The Publishing Project

Feature detection and vendor prefixes in CSS

CSS has had to deal with vendor prefixes from very early on and some of those prefixes are still in use today. This post will look at how to use prefixes and how to automate the process, and how to use @supports to test if a feature is supported.

Adding CSS prefixes

That we’re still dealing with vendor prefixes shows how long some of them have lasted and provides an object lesson on how to handle features in development

Developers didn’t think of vendor prefixes as a way to preview features, they shipped them in production, something the CSS Working Group considers harmful.

Once you add a flag or vendor prefix and developers start using it in production, it becomes harder for browsers to change the feature works or its syntax. With flags, your users must actively enable it.

The standard way

The easiest way to handle different vendor prefixes is to just list them all.
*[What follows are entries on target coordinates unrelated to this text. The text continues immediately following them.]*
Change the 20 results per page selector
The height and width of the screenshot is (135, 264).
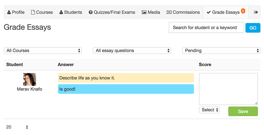click(x=17, y=127)
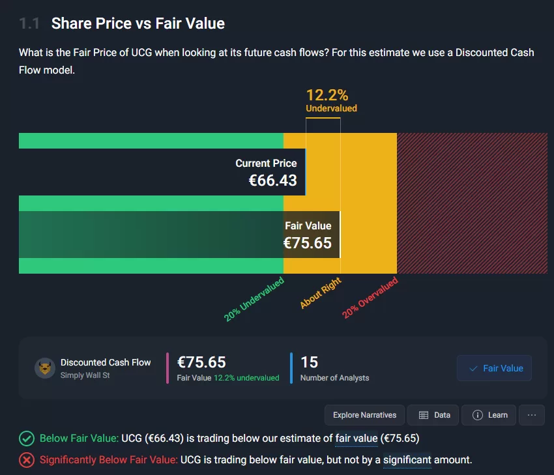Viewport: 554px width, 475px height.
Task: Follow the dotted 'fair value' link
Action: (x=356, y=439)
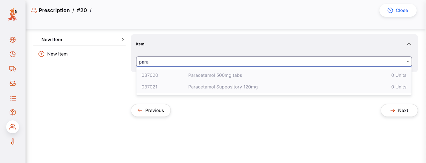Viewport: 426px width, 163px height.
Task: Click the plus New Item button
Action: 53,54
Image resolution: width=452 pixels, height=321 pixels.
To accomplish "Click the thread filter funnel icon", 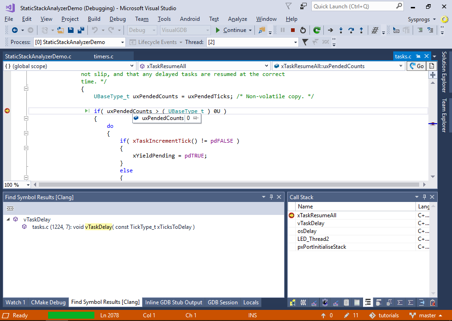I will (x=305, y=42).
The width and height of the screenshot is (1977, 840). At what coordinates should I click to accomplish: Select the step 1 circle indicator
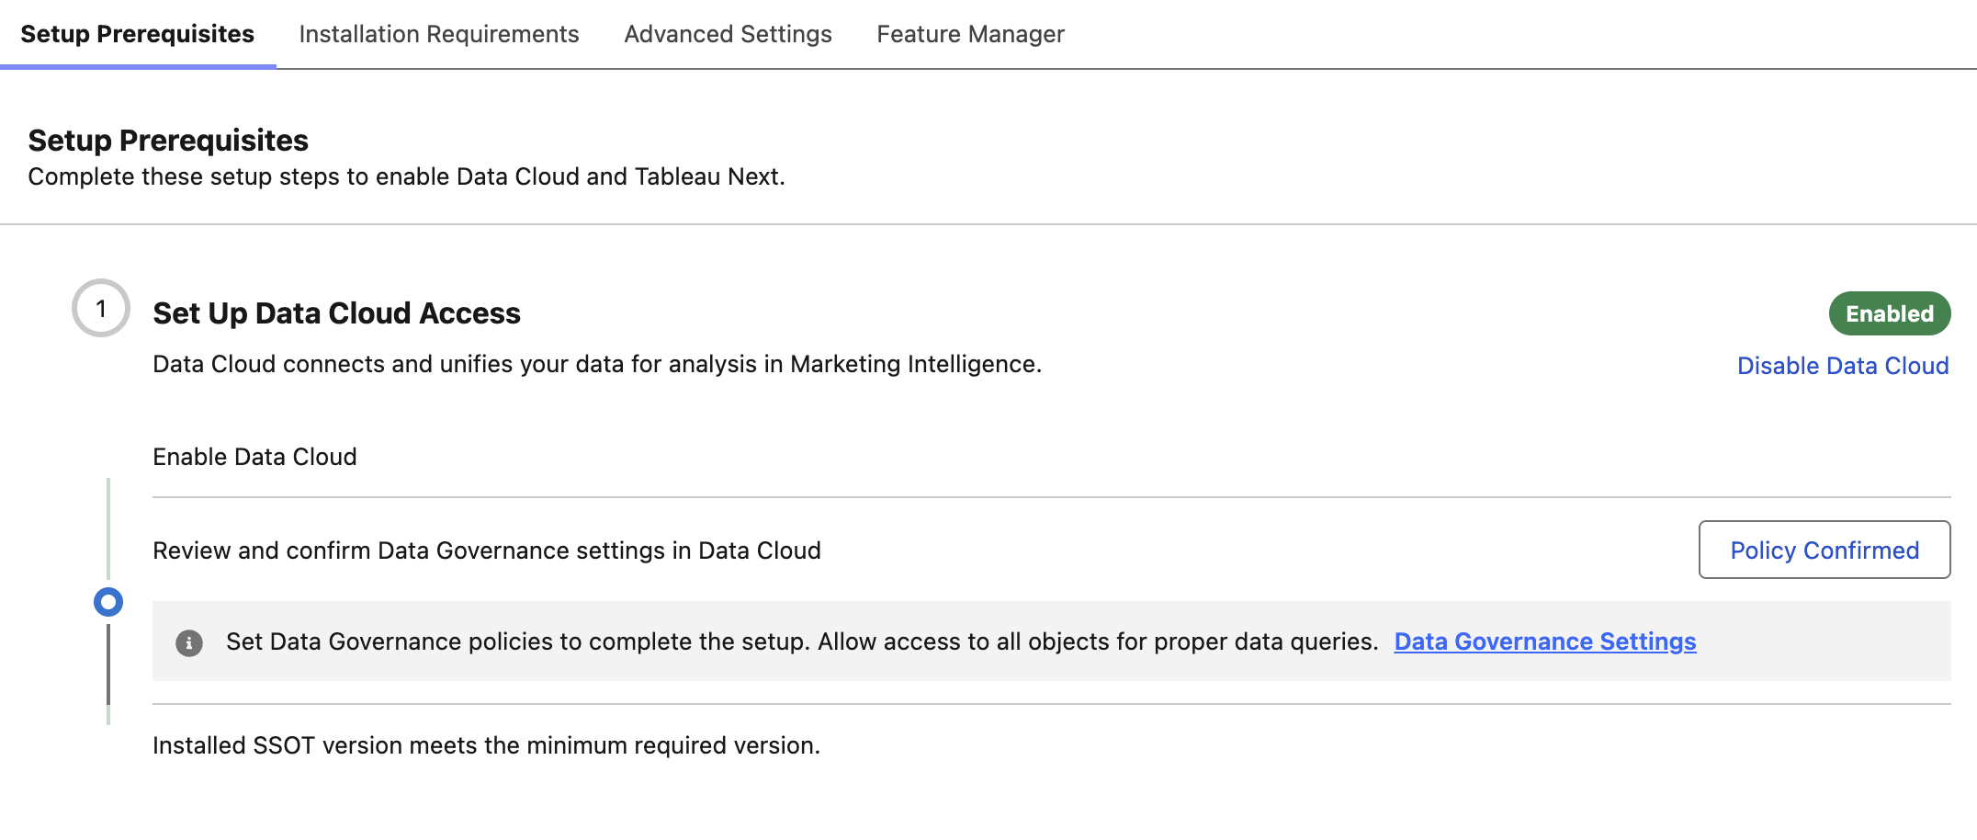coord(104,306)
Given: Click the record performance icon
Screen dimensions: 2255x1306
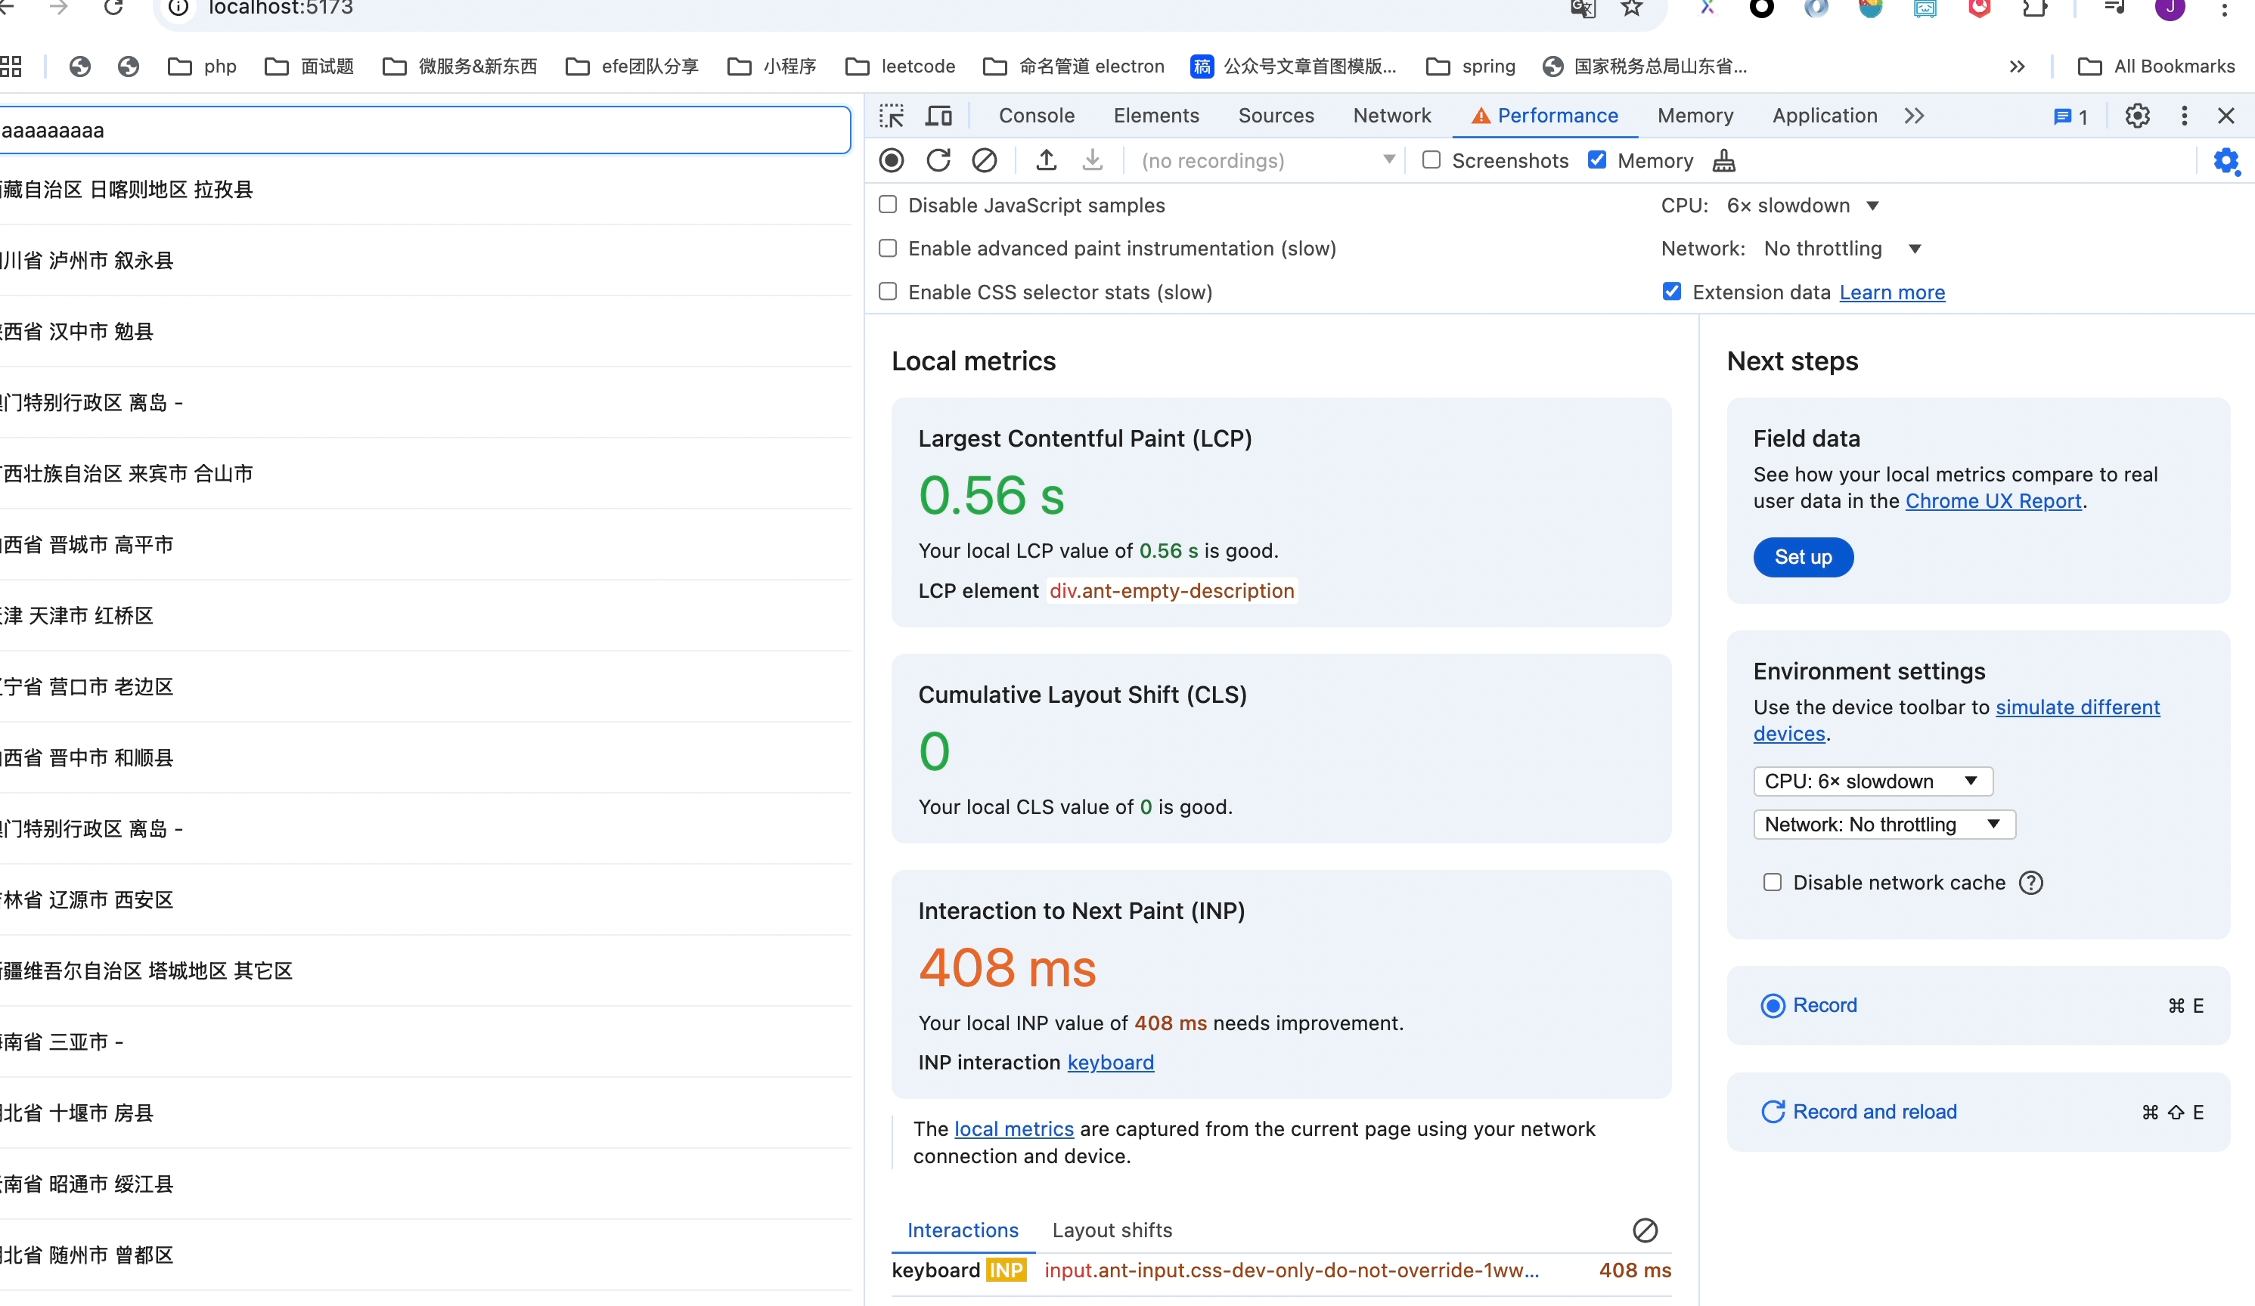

Browsers will ignore any rule they don’t understand and if they understand more than one rule in a selector, the last one in document order wins; that’s why we put the unprefixed version last.

.myClass {
  -webkit-transition: all 1s linear;
  -moz-transition: all 1s linear;
  -ms-transition: all 1s linear;
  transition: all 1s linear;
}

Although most vendor prefixes have been consolidated we should still be careful which ones we use and in what order:

  • Microsoft and Opera adopted Blink for their browsers so all the prefixed rules in Blink apply to Edge and Opera too
  • IE 11 may stay with us a while longer so we still need the -ms- prefix for some properties
  • Blink still uses -webkit- prefixed properties from before the fork

Automating the process

If we’re willing to put our CSS through a build process or use technologies like SASS/SCSS or LESS that already require a compilation step we can also automate vendor prefixes with tools like Autoprefixer either as a standalone tool or with your favorite task runner.

This example uses gulp-autoprefixer and gulp-sourcemaps to automatically add prefixes to all the CSS files under the src.

const gulp = require('gulp');
const sourcemaps = require('gulp-sourcemaps');
const autoprefixer = require('gulp-autoprefixer');

exports.default = () => (
  gulp.src('src/**/*.css')
    .pipe(sourcemaps.init())
    .pipe(autoprefixer())
    .pipe(sourcemaps.write('.'))
    .pipe(gulp.dest('dist'))
);

By default, Autoprefixer uses data from caniuse.com to determine what prefixes to use for the default set of browsers.

Test browser support for a feature using @supports

CSS way to test if a browser supports a given feature is to use @supports to query if a browser supports a feature.

@supports (display: grid) {
  .container {
    display: grid
  }
}

This example checks if the browser supports CSS grid (the display: grid rule) and uses it if it’s supported. If the browser doesn’t understand @support or display: grid it will ignore the full @supports block altogether.